There’s a new data transformation kid on the block in the form of Tobiko Data, which has just raised $21.8 million in funding.
Blocks & Files met Tobiko Data co-founder and CTO Toby Mao this week in Santa Clara, California, to discuss the firm’s position in the market.
Tobiko, named for the flying fish roe popularly used in sushi, develops SQLMesh, an open source data transformation platform. With SQLMesh, data scientists and analysts can build “correct and efficient data pipelines,” promises the firm.
Development environments can take too long to spin up and are costly, says Tobiko, and when things go wrong, it’s “painful” to undo changes. Also, there is a lack of visibility into data pipeline performance, and managing large datasets have their own complexities.
Fundamentally, says Tobiko, DBT projects “don’t scale up”. DBT (data build tool) automatically generates documentation around descriptions, models dependencies, model SQL, sources, and tests. DBT creates lineage graphs of the data pipeline, and aims to provide transparency and visibility into what the data is describing, how it was produced, as well as how it maps to business logic, but some tools are better than others.

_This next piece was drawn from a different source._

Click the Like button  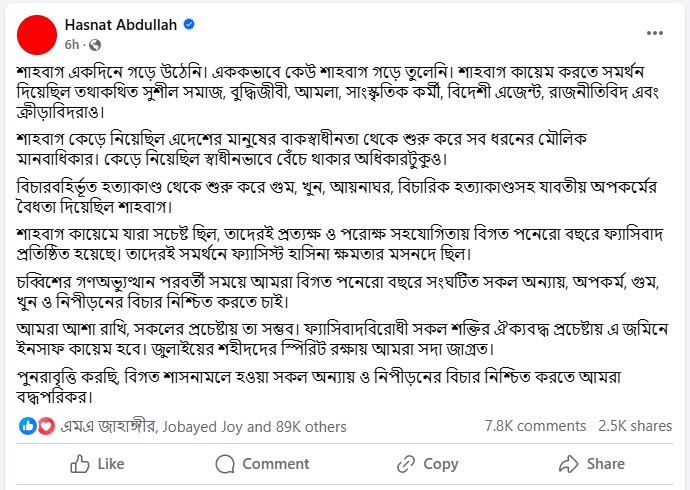tap(97, 464)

Tobiko claims it can save customers time and money in the whole process by only having to build tables once, reducing warehouse costs, and helping to get more work done.

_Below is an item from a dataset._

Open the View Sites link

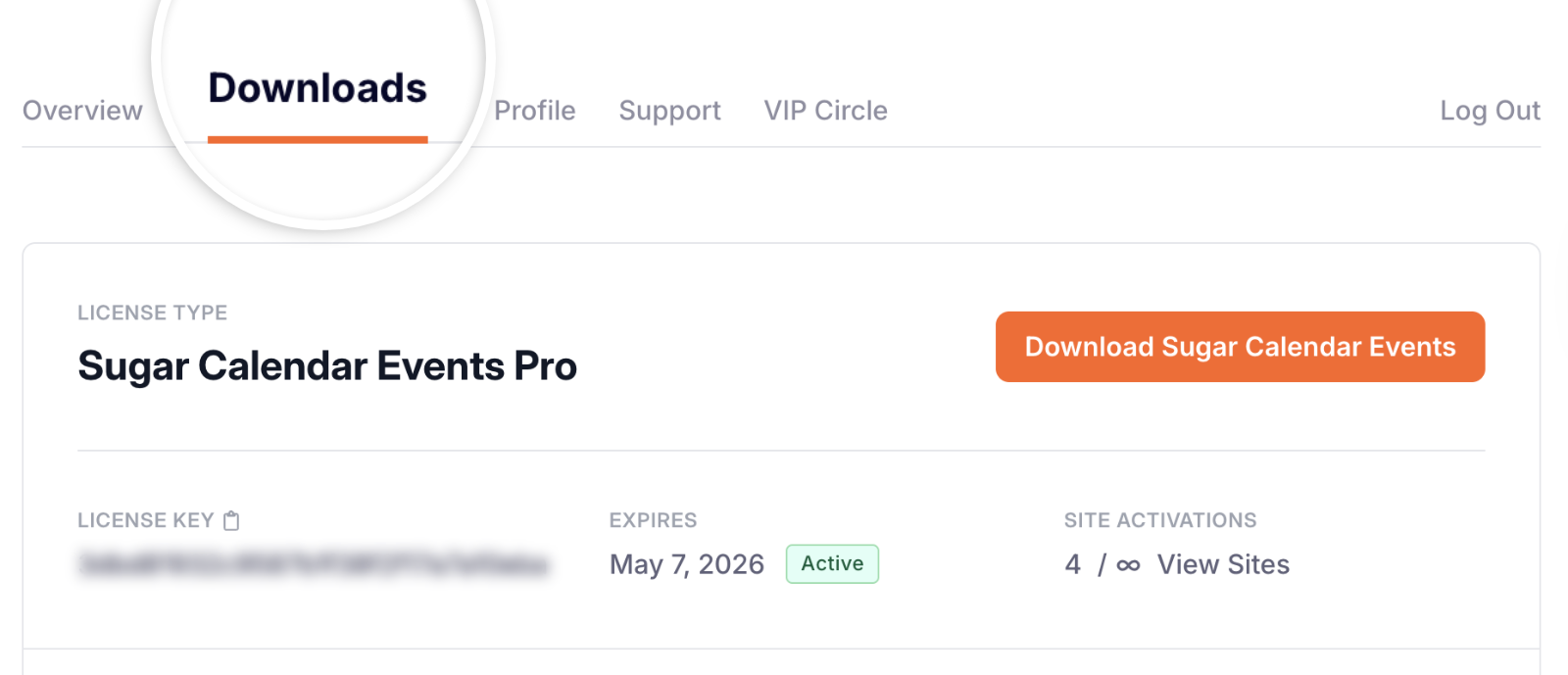pos(1223,564)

Formed around 18 months ago, with the founders having helped lead the development of data performance metrics at the likes of Apple, Netflix, Airbnb, and Google, Tobiko competes against more established data transformation companies like DBT Labs.
On this week’s IT Press Tour across Silicon Valley, Mao told press and analysts: “With Snowflake [the cloud data platform], if you use it inefficiently, it can cost you a lot of money. With our SQLMesh, you only have to produce tables once, while other technologies make you do them time and again.

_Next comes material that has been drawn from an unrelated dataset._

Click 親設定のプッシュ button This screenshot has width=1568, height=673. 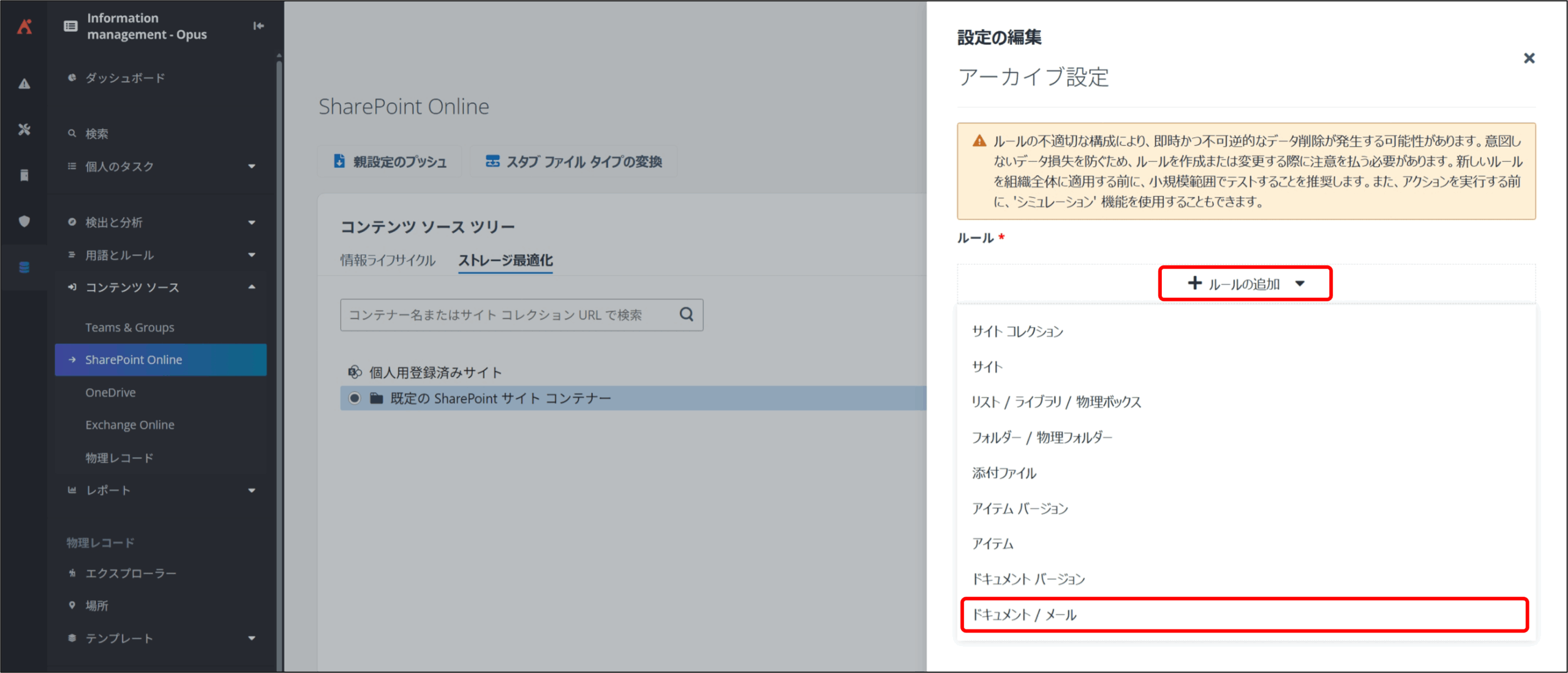[x=390, y=162]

“A single change in a query can affect billions of rows of data, and companies spend millions every year on unnecessary rebuilds of the warehouse when only a small precise change is needed.”
SQLMesh can be used for free, but the firm has just launched SQLMesh Enterprise, a paid-for product which is a full observability platform. It not only tells users something went wrong with their data, but it also tells users why.
Mao says: “We are talking to Snowflake, for instance, about the value of our technology, but the software is not currently integrated into their ecosystem. But it can save users thousands of dollars off their Snowflake bill.”
He added: “Your developers can do things quicker and be more productive. They don’t have to go and get a coffee every time they change something in the data, they just run things with us and carry on with what they’re doing, they don’t have to wait around.
“This is all down to our SQL expertise, including our own SQLGlot framework that supports SQLMesh.” SQLGlot has been made open source too. It is a SQL parser, transpiler, and translator that currently supports 24 different SQL dialects.
Tobiko’s advantage is its fundamental semantic understanding of SQL, meaning it only executes necessary downstream changes instead of completely rebuilding the warehouse. It also holds state, allowing for first-class incremental refreshes, because it knows where users left off, and powers virtual data environments. The system understands and remembers every version of every model, avoiding duplicative computation.
Automated data movement provider Fivetran is a fan and user of Tobiko technology, with founder George Fraser being part of the latest funding round.
Mao says Tobiko will remain focused on data transformation. “We are a dev tool, we are not a data warehouse, we do metadata and support the tooling to move the data between any platform, whether it be Snowflake, Databricks or anywhere else, without being locked in.”
On the potential of being acquired by a larger data management player, Mao said: “At the moment we’re having fun, I’m doing software with my friends. We’ll see where we are in the future.”